Count the lines in the listing below that contain the word "Captures" and reply with only that number.
** Start of DATASET **
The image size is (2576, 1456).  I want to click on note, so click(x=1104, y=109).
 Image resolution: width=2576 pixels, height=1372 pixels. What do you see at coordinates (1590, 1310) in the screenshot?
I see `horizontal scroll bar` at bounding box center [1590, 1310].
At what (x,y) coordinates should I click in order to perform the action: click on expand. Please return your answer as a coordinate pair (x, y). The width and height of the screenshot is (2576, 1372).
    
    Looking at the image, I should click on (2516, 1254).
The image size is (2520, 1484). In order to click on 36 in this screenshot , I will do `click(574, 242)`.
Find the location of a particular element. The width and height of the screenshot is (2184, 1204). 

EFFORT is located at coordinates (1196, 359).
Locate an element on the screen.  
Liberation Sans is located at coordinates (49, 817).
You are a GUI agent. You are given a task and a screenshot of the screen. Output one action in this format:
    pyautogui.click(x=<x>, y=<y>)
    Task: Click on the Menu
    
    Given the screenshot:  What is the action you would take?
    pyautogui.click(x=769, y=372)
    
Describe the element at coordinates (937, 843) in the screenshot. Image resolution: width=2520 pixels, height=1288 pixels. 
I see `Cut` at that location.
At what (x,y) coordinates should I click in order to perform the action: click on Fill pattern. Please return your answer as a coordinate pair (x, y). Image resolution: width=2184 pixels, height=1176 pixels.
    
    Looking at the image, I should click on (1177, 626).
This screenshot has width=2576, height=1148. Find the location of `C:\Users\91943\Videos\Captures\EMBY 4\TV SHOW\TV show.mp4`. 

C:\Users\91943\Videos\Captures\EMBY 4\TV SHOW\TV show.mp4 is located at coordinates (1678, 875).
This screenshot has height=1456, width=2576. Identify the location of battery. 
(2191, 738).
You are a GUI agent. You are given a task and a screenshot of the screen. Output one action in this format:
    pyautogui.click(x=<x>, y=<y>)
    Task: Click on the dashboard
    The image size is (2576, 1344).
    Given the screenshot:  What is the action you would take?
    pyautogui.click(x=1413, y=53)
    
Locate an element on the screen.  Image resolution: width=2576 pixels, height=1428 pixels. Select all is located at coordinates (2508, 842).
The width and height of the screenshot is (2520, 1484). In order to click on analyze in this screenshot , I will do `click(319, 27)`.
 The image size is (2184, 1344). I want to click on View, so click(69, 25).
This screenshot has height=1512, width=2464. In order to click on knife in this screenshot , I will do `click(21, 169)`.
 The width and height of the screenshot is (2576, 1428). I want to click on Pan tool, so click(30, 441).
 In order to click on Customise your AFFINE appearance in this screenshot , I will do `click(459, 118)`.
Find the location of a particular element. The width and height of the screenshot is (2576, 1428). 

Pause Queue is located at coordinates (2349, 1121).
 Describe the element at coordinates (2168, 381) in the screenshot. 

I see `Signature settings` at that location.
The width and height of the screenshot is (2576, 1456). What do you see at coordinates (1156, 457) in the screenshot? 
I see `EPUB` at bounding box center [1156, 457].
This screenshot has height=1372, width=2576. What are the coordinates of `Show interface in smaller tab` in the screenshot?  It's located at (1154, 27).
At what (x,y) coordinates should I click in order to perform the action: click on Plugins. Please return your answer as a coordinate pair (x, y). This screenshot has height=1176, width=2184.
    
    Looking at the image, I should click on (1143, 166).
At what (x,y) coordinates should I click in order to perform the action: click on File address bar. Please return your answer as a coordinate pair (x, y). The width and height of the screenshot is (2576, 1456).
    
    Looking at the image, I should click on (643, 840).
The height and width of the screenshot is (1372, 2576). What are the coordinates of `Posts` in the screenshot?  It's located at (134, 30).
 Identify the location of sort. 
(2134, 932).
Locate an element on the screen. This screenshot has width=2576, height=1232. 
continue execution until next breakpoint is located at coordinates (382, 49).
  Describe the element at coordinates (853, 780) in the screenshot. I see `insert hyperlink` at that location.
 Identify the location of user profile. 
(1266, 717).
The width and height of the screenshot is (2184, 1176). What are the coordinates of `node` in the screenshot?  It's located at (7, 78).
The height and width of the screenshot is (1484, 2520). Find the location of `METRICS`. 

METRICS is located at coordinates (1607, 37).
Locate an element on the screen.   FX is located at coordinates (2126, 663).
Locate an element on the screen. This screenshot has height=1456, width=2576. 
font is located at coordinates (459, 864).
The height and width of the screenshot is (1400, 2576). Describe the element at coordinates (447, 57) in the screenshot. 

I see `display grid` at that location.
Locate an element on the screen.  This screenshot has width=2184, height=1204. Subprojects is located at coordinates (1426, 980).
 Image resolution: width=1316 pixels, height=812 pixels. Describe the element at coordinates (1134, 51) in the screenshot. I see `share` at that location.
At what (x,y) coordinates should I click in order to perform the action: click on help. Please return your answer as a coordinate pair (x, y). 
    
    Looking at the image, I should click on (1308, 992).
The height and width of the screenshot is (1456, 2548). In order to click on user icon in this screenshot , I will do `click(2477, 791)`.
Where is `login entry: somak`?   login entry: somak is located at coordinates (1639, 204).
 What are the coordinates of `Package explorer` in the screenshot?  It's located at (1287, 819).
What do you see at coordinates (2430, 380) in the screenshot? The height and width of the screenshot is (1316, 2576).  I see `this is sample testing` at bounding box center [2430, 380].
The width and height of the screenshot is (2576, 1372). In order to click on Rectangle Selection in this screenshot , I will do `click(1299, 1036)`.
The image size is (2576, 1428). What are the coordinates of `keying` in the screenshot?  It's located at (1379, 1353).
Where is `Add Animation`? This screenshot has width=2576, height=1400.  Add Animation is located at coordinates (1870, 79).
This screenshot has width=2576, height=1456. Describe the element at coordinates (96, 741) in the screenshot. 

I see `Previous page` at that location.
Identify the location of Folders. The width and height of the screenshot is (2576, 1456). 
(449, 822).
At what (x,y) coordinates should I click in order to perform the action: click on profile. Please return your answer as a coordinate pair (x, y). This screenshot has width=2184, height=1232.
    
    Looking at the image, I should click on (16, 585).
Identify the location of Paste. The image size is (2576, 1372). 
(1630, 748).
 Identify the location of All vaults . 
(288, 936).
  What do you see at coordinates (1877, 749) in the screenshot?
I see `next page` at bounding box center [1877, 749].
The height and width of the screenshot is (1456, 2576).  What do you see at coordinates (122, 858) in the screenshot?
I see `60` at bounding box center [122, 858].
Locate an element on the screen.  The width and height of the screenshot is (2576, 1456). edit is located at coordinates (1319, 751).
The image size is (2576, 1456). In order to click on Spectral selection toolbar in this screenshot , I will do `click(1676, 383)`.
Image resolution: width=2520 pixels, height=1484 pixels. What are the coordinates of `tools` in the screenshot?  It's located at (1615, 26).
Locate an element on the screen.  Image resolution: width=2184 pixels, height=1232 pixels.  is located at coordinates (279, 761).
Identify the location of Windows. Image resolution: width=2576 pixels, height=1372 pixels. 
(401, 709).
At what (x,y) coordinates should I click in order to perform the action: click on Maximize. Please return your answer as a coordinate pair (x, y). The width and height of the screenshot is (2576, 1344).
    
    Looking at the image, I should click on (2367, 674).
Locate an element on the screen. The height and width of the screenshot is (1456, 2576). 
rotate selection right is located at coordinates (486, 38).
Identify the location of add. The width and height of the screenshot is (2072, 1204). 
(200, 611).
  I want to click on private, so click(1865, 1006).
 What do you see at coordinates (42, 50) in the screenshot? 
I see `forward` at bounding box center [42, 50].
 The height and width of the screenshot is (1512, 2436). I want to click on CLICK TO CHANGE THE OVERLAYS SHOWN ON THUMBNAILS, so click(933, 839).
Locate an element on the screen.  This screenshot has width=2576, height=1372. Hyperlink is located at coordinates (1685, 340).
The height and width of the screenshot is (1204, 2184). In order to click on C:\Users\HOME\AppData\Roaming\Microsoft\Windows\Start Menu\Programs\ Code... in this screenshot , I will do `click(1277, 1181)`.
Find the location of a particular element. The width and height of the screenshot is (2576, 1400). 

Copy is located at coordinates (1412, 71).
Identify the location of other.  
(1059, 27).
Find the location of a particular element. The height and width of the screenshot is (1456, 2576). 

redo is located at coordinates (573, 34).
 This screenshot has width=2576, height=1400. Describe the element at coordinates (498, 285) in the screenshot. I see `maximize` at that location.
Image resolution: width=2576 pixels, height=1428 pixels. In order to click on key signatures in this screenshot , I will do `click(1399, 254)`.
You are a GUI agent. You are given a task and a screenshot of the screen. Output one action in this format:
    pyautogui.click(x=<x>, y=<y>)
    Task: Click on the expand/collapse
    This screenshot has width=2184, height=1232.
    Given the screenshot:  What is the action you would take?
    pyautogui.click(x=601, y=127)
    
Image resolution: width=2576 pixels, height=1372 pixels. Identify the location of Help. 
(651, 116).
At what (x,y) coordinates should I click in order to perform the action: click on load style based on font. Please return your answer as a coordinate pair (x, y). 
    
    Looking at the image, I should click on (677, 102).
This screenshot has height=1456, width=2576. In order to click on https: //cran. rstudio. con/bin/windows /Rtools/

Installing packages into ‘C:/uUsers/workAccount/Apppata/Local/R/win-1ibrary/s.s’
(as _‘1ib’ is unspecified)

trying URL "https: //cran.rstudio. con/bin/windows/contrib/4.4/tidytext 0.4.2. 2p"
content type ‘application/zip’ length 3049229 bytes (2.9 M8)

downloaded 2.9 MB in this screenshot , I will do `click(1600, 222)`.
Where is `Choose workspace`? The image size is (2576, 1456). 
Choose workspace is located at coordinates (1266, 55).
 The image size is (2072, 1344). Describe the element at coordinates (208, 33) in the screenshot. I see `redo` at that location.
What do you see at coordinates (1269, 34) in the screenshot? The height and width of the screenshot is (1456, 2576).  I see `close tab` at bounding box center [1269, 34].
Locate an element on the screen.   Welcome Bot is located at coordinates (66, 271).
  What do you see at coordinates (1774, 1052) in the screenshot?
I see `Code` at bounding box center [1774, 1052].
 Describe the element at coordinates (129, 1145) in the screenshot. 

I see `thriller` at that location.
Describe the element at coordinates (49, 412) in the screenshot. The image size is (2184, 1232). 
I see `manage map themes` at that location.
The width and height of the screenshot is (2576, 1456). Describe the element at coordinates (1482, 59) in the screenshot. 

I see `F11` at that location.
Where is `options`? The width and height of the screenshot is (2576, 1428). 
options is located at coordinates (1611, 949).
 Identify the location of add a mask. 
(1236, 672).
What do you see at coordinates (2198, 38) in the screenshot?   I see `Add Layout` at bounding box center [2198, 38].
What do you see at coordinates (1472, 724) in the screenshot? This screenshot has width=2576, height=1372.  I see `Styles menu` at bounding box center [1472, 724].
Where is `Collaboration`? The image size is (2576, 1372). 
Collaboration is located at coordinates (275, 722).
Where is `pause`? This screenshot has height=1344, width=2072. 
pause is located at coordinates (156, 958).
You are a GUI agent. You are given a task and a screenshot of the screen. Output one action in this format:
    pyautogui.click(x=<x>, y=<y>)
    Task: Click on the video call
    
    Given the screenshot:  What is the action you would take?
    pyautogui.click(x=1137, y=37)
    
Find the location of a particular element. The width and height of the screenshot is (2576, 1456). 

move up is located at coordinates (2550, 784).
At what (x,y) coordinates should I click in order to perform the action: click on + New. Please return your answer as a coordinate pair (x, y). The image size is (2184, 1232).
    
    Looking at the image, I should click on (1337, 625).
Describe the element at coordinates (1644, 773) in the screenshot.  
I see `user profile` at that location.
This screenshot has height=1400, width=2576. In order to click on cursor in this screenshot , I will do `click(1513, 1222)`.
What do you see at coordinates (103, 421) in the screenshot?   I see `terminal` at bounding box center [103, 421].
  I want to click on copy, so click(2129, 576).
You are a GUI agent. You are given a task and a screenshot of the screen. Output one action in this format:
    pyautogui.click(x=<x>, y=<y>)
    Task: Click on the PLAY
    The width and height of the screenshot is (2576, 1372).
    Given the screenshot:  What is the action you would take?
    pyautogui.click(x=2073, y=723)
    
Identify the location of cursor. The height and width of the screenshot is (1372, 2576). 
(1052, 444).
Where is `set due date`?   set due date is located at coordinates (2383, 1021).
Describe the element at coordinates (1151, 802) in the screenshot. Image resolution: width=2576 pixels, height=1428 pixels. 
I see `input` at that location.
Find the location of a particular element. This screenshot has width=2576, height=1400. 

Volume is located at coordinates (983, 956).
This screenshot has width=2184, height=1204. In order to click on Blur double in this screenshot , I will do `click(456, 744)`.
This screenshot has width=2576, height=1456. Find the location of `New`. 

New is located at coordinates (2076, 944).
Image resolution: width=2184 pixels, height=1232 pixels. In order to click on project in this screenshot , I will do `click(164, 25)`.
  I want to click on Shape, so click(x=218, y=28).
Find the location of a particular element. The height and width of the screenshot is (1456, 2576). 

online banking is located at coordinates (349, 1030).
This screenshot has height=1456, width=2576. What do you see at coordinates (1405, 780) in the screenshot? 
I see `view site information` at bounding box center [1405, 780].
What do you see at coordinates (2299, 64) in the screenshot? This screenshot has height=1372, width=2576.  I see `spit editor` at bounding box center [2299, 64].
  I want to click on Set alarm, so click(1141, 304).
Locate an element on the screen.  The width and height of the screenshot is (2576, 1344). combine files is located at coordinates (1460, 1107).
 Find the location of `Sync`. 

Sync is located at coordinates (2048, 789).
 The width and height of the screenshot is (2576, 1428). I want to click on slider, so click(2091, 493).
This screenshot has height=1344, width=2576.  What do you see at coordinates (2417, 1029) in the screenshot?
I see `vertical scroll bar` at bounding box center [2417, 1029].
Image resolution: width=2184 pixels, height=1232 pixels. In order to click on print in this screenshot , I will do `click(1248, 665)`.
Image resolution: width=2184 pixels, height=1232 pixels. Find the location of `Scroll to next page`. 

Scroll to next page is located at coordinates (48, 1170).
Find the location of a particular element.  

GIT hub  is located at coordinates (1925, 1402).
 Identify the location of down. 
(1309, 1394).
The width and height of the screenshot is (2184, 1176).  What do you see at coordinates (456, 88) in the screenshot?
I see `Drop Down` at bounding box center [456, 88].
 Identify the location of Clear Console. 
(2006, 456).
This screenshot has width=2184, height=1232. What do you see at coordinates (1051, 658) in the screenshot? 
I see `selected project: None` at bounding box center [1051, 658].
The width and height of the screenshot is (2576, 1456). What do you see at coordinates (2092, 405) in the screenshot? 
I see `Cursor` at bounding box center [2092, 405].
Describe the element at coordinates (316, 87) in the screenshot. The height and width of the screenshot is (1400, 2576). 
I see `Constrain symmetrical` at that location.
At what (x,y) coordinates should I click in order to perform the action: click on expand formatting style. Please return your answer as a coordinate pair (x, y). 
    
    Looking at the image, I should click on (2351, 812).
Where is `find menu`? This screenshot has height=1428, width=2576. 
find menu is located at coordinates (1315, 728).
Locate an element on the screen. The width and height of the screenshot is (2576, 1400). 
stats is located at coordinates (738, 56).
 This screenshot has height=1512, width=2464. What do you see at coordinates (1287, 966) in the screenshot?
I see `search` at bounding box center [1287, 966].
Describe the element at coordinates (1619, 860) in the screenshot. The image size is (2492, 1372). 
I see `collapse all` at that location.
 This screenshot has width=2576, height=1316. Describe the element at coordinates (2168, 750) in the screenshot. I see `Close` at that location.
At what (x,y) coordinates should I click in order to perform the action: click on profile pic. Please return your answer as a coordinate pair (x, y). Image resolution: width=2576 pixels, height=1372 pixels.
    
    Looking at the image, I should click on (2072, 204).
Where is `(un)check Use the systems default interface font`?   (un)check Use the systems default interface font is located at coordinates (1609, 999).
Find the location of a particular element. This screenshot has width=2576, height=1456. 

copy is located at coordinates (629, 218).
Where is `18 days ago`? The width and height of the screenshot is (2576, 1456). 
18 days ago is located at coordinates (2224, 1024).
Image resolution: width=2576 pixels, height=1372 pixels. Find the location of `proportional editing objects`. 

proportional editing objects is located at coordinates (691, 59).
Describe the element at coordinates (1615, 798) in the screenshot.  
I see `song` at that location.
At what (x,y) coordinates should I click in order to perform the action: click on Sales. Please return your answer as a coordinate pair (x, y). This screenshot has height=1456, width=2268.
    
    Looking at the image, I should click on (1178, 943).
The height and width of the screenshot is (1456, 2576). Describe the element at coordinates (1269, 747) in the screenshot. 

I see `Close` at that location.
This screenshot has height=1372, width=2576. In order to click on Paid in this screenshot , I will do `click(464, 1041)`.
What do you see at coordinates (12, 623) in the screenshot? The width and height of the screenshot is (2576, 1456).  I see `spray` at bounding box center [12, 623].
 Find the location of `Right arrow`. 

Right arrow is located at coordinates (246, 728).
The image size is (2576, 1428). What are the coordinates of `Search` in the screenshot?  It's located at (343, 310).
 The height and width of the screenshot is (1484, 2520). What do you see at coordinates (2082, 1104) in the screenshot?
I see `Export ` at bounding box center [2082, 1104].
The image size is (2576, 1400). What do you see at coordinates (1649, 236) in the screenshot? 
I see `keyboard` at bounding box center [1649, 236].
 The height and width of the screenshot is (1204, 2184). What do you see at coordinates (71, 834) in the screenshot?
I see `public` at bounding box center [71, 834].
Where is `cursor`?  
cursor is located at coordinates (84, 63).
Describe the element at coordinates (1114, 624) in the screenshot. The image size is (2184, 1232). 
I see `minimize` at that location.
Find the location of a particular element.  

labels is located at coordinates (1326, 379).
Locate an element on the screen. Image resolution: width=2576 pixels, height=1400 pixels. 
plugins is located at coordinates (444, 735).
** End of DATASET **
TASK ANSWER =>
2